Proposal
Kendra Sollars: New Works
Artist Statement
Kendra Sollars’ work investigates our human connection with the natural world, the importance of our role in maintaining the environment’s balance, our interconnectedness with other humans, and themes of loss, isolation, and hope. With over 15 years experience of competitive and professional artistic (synchronized) swimming, Sollars’ work often explores the subject of water and its importance to our survival. Her history of storytelling through the sport of Artistic Swimming continues on through her visual artwork in which she uses shape and form, often using her own body filmed underwater in her video projections. An underlying meditative quality also runs throughout much of her work, with an aim to put forth visual art offering a tranquil environment for herself and the viewer, counteracting her own internal struggles with panic attacks and anxiety. Her most recent ongoing work Dark Days, Bright Skies: Isolation and Quarantine is a video projection project documenting the passing days of the COVID-19 pandemic. Each day since March 27th, 2020; the day the US hit 100,000 COVID cases, Sollars has captured a few seconds of video of the sky, mostly filmed peering out her bedroom window.
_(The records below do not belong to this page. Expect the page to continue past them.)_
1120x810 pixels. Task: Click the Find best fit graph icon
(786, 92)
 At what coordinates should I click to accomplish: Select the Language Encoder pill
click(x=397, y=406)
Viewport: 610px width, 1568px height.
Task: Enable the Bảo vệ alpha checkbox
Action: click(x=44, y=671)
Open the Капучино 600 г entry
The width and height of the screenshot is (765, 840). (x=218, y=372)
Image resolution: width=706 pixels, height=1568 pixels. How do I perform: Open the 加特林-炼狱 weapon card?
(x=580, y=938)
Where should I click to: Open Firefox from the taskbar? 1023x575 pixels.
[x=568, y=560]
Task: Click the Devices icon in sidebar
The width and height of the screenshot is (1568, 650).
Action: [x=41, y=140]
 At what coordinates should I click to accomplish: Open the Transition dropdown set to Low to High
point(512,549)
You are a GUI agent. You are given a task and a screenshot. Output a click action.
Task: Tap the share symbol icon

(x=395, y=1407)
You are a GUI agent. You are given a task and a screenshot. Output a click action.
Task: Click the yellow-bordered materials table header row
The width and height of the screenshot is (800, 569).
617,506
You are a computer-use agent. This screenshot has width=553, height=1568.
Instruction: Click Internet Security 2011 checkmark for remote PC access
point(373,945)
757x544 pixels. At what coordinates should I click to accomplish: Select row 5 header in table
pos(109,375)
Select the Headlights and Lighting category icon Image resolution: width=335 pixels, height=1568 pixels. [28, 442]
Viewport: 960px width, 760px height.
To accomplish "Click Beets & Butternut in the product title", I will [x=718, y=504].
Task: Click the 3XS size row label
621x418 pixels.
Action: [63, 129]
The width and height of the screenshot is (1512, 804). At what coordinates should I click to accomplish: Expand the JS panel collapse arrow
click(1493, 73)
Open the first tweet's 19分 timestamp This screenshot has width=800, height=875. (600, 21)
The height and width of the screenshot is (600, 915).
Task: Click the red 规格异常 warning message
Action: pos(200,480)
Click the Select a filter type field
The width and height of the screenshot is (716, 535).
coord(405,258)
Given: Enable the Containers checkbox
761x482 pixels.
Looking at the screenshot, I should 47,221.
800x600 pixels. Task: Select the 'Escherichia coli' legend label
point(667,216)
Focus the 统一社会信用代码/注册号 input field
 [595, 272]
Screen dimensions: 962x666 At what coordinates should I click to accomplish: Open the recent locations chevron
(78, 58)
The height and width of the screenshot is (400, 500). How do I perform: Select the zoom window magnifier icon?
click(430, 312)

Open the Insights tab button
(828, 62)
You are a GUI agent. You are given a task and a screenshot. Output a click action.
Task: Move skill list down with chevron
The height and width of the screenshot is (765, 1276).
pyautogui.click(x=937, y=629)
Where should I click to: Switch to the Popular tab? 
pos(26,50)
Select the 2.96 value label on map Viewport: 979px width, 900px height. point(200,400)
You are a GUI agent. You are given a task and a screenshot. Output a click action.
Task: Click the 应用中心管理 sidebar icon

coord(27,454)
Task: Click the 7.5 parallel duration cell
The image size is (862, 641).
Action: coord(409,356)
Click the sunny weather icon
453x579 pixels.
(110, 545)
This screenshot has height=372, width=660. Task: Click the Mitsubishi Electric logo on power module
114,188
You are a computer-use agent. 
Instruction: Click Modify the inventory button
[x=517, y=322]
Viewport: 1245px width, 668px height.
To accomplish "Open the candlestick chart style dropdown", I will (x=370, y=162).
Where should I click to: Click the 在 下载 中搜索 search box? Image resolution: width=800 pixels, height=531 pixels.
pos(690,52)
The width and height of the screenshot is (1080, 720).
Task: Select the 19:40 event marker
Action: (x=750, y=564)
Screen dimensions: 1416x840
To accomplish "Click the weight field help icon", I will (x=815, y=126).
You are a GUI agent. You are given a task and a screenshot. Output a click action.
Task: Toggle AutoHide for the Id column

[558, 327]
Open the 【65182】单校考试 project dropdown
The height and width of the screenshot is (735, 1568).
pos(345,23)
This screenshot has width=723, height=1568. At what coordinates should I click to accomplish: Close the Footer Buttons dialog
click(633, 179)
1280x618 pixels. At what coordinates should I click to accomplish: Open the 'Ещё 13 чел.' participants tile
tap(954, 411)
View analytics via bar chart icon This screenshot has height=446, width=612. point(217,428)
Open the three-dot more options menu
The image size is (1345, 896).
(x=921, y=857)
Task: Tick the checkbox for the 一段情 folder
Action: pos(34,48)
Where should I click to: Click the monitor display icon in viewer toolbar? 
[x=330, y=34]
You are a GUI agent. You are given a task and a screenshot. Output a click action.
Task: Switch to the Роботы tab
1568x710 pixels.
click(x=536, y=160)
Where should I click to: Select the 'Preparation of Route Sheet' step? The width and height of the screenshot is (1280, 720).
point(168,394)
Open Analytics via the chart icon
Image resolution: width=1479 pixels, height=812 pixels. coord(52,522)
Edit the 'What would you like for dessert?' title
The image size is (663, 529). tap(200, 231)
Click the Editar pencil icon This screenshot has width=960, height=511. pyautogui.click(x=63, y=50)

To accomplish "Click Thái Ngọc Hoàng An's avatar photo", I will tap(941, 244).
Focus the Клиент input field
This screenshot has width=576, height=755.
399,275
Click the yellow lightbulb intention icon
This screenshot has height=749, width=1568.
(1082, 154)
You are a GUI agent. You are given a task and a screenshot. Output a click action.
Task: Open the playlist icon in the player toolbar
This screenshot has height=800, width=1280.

As each metaphorically dark day has elapsed, in stark contrast to the physically bright skies that emerge each day, filming has not ceased. Dark Days, Bright Skies: Isolation and Quarantine serves as a solemn memory of the devastating toll this pandemic has taken on human lives but also represents the hope on the horizon that the vaccine brings us, as we slowly begin to transition into a post-pandemic life. As we go forth in this transition, her work aims to focus on reconnecting with each other and with our surroundings.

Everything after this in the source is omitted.